Il Giallo e la Storia

Sara Valentina Di PalmaDi Carlo Lucarelli, incontrato la scorsa domenica alla settima edizione del Festival del Giallo di Pistoia, mi affascina l’ambientazione storica di diversi suoi romanzi, sin dall’esordio con Carta bianca (edito nel 1990 da Sellerio, primo lavoro con protagonista il fortunato personaggio del commissario De Luca, il quale opera negli ultimi anni del fascismo repubblicano). Il giallo, che da domenica reca una dedica autografa ad un bambino di sei anni il quale si è presentato con il libro in mano, serio serio, per farselo firmare dallo “scrittore famoso” (piccolo premio per la quasi paziente attesa durante la conferenza), mi fa pensare all’irrisolto dilemma tra scienza ed arte – ammesso che la storia possa essere considerata una scienza, cosa su cui vi sono pareri discordi, come rifletteva già Marc Bloch analizzando la contrapposizione tra story e history nel suo Apologia della storia o mestiere di storico e rivendicando la legittimità della storia tra le scienze umane.
Lucarelli ha infatti tratto ispirazione dalla sua tesi di laurea in storia contemporanea sull’apparato poliziesco della Repubblica di Salò, per dare vita al suo primo romanzo la cui vicenda si svolge negli ultimi giorni del regime repubblichino. Questo periodo è probabilmente tra quelli che più interessano allo scrittore, credo, insieme ai primi anni Cinquanta su cui Lucarelli si è soffermato nell’incontro pistoiese, ricordando come un apparente caso di cronaca nera, la morte di Wilma Montesi nel 1953, sveli il primo grande giallo italiano e scandalo pubblico del dopoguerra (il caso è analizzato dallo stesso Lucarelli in Nuovi misteri d’Italia. I casi di Blu notte, Einaudi 2004).
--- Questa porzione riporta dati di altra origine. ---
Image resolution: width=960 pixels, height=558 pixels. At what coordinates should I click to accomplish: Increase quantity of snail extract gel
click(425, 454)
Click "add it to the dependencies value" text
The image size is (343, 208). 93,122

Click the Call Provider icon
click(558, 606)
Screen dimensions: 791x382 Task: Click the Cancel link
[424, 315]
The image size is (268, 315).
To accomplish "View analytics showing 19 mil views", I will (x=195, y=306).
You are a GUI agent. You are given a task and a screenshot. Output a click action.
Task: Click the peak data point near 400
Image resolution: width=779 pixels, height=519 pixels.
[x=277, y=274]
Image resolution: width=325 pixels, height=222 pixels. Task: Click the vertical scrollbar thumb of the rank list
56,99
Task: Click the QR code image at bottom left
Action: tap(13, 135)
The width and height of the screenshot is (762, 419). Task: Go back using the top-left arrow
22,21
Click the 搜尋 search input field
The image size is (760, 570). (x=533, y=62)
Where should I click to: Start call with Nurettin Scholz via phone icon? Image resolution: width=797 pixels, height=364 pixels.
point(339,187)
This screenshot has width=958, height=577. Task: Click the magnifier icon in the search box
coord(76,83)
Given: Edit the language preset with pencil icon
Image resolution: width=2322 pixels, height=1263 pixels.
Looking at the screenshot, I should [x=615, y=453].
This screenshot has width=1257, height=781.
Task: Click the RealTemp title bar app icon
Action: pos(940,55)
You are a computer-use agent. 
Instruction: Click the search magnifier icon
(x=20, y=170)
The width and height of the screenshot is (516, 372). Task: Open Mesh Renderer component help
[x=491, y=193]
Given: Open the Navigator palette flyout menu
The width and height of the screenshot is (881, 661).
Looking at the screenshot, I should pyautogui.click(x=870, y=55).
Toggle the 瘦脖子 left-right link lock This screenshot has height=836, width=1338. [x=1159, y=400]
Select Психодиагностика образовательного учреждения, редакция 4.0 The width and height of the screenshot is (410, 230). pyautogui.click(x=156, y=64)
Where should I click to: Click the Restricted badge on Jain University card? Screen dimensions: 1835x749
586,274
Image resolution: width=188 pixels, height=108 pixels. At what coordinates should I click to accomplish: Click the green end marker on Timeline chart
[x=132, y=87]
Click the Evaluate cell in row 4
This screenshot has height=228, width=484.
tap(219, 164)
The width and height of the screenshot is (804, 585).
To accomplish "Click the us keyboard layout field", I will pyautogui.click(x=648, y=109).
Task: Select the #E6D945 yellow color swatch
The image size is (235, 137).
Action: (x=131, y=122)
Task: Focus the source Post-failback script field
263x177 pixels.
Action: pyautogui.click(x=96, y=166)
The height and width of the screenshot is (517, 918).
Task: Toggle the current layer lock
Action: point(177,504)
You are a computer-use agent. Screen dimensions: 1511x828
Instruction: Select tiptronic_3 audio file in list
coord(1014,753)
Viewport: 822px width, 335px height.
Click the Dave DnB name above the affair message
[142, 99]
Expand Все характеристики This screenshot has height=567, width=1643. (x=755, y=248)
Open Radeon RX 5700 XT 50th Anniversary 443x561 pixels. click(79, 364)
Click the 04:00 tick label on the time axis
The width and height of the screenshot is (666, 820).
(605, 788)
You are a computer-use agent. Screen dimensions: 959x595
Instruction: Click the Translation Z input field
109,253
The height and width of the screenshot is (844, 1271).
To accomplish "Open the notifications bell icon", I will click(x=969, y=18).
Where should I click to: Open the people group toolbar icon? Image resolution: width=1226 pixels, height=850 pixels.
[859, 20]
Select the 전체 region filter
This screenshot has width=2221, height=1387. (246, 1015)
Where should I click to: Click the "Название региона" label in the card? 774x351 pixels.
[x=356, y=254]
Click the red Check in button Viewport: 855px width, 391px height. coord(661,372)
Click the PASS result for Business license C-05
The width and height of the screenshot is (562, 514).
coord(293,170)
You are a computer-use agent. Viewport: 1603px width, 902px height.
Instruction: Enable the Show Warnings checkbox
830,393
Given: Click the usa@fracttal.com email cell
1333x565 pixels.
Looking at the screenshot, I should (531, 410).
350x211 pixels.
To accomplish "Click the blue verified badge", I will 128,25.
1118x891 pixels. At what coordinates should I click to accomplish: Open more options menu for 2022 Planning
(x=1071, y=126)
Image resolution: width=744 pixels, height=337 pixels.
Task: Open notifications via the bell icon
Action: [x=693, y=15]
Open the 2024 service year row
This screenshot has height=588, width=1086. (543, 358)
Gli anni del fascismo e dell’immediato dopoguerra tornano non solo nei romanzi incentrati sul commissario De Luca, tra cui il recentissimo Intrigo italiano (quarto della serie) edito da Einaudi lo scorso gennaio, ma anche in lavori che hanno riscosso riconoscimenti importanti come Indagine non autorizzata, ambientato nel 1936 e vincitore nel 1993 del premio Alberto Tedeschi – dedicato all’editore, traduttore, direttore editoriale, noto soprattutto per aver diretto dal 1933 dopo Lorenzo Montano (nato Danilo Lebrecht da famiglia ebraica originaria dei Carpazi) la collana “gialli Mondadori” per gran parte della sua vita, e costretto dalle leggi razziste del 1938 ad usare il cognome materno Borio per continuare a lavorare.
Lucarelli, inserendo i suoi personaggi in una cornice storica accuratamente studiata e ricostruita, sembra confermare ciò che Carlo Ginzburg affermava provocatoriamente quando scriveva che “in un individuo mediocre, di per sé privo di rilievo e proprio per questo rappresentativo, si possono scrutare come in un microcosmo le caratteristiche di un intero strato sociale in un determinato periodo storico” (Il formaggio e i vermi. Il cosmo di un mugnaio del ‘500, Einaudi 197698, p. XIX), e alla fine non abbiamo solo letto piacevoli romanzi, ma ci siamo affacciati su un periodo particolarmente complesso della nostra storia.
E, forse, abbiamo anche risolto la vexata quaestio se sia possibile e lecito occuparsi sia di letteratura sia di ricerca e pubblicare narrativa ed al contempo saggistica, se come Lucarelli stesso, citando Malerba, ha affermato di scrivere (anche) per sapere quello che lui stesso pensa.